Shit, that stung deep.

“Well, you don’t.” I clenched my teeth and looked away, for fear they would see behind my false bravado.

What could I say to them? Yes, I was the biggest liar of them all? When I was young, I couldn’t lie—not to them. But I wasn’t that girl anymore—and I told them that. Didn’t they see I was no longer Regina K. Morton—the good girl who fell in love with two boys from school.

I may not have been a good liar back then, but I was a great liar now. Not even my ex-best friend, Maya, knew I lied to her about things in my life I didn’t want her to know.

She knew firsthand about the rape—Maya was the one who found me in the ditch. But the dreams that haunted me for years… I tried to keep them to myself. Still, I’d woken her, and eventually, she made me talk about my nightmares.

How would I even explain the hell I went through back then?

Or how I had never truly recovered from losing myself, the life I thought I’d have, and the love of my family and these men?

Or how lonely I was now?

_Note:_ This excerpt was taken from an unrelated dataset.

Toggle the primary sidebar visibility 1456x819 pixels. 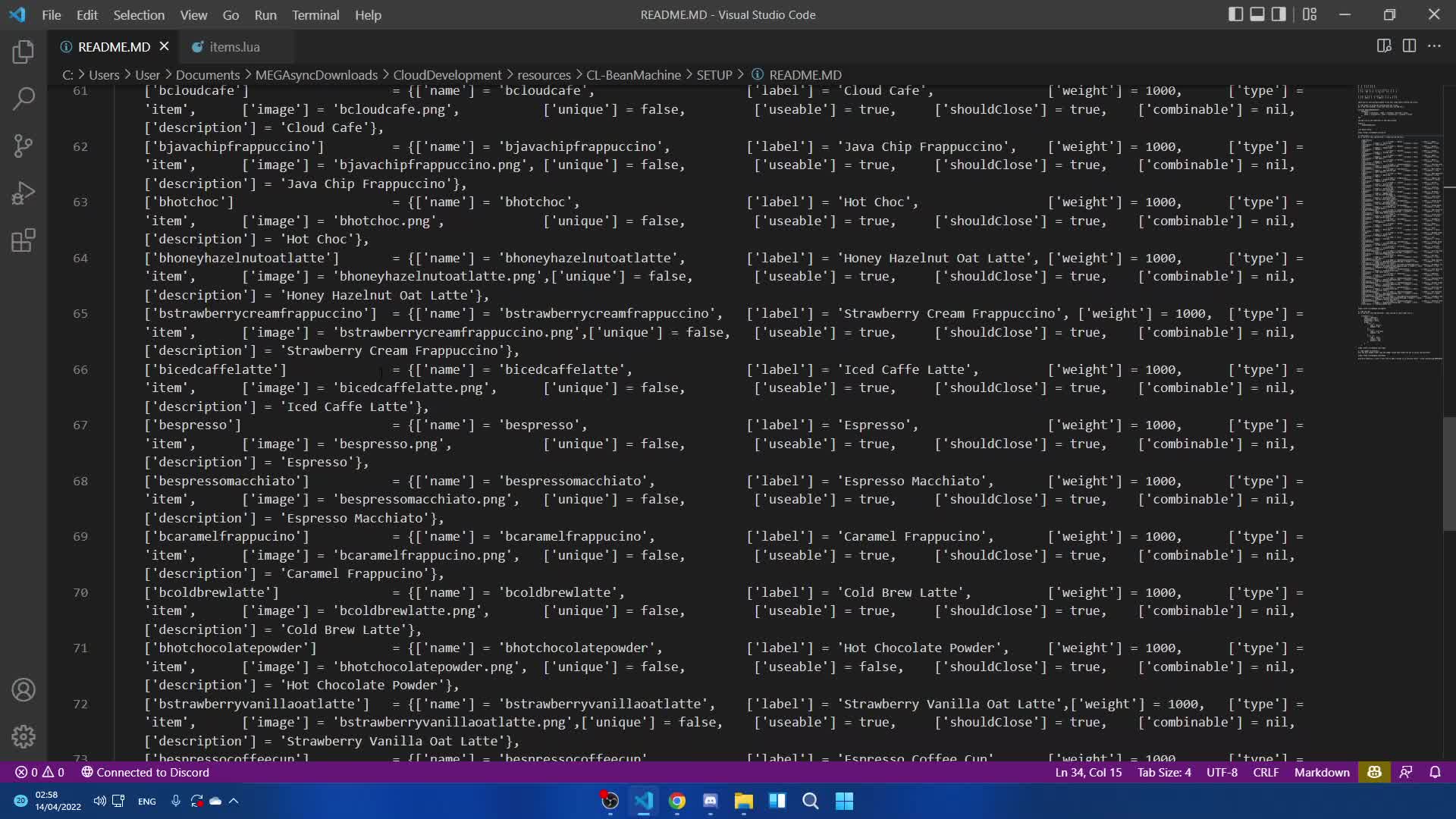(1237, 14)
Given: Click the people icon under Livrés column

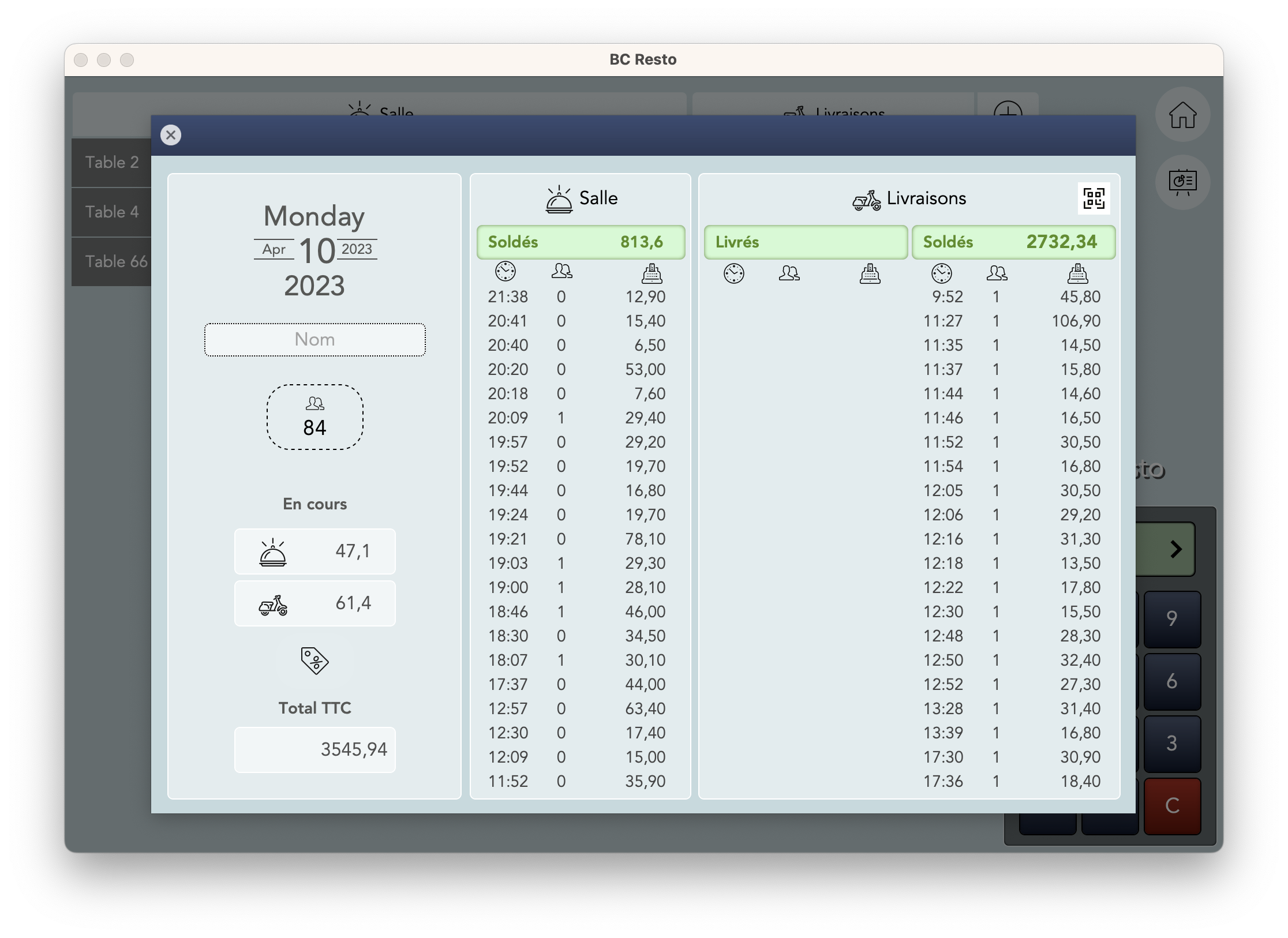Looking at the screenshot, I should 789,273.
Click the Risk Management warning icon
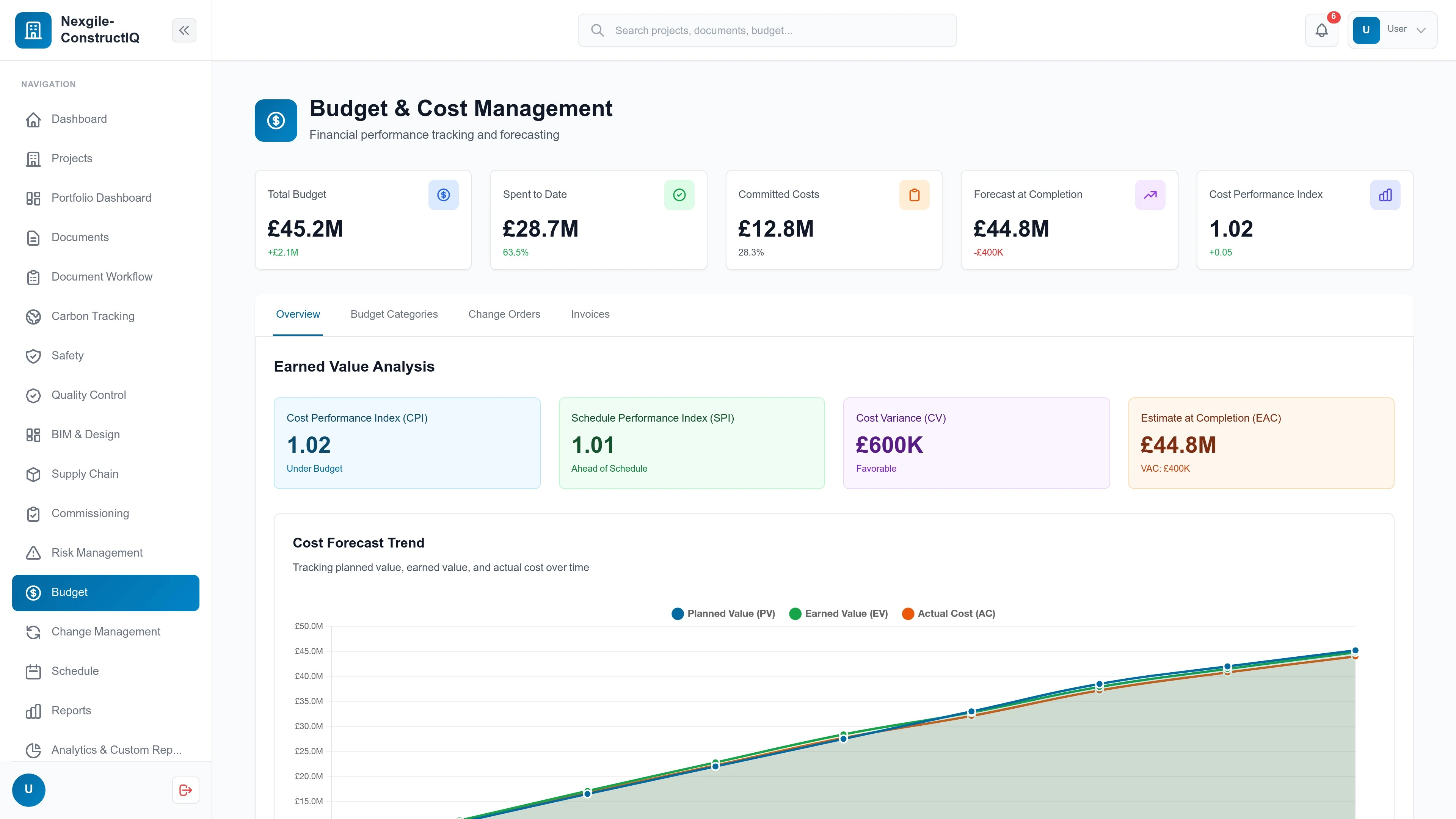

I’d rather swallow a pound of rusty nails then tell them all the evil that had been done to me and the shit I had to crawl through to reach some level of sanity.

What would it achieve? Nothing but carnage.

Krew would track down his brother and beat the hell out of him.

Or worse. And Decker? He’d put the hurt to my rapist first before he finished him off with a bullet.

I had no doubt what Decker was capable of, especially after watching him kill the hitman in my apartment and seeing the blood he had on his skin and clothes today—blood I knew wasn’t his.

Then they would be hauled off to jail, all because of me.

So no, I wouldn’t let them put their lives on the line for me. I couldn’t have that on my conscience.

“You don’t know me,” I repeated stridently. “Neither of you know me. I keep telling you, I’m not the same person you knew back in Elida. The sooner you get that in your heads, the better.” I refused to look away from Decker’s eyes, even though I could feel them drilling through my armor.

“Maybe you need a good spanking to get you to tell us the truth,” Decker warned.

I sucked in a shocked breath. “I swear if you touch me, Decker Joseph Moss, I will cut off your balls,” I shouted.

“Since you want to be a hard ass,” he pointed to the vomit, “you made the mess, you can clean it up. When I get back, it better be clean enough for me to eat off of.”

“You can’t tell me what to do,” I screamed at him.

“Deck.” Krew glared at Decker. “Maybe?—”

“No, K. If she thinks it’s no big deal to lie to us about what she’s hiding, then we will treat her as such.

As a liar.” Then Decker turned to me. “We won’t bother you any longer.

You don’t have to worry about us asking you anything.

I’m done with you, Regi.” He sneered at me and I almost flinched.

“Out of respect for my friend, who owns this house, you’re going to clean up this puke, or I’m going to spank your ass like you deserve. ” Decker stormed out of the room.

“You can go fuck right off, Decker,” I shouted at his retreating back, turned and faced Krew. “Get out.” I snarled, like it was his fault for what just happened.

Krew glanced at me with eyes filled with sadness, before he walked out of the bedroom without another word.

I didn’t know what was crushing my heart more: Decker’s words, the sneer I gave to Krew or the anger radiating from my soul.

I stomped to the door, slammed it out of pure frustration, and locked it. I covered my mouth, slid down the door, and silently cried. They would surely hate me now.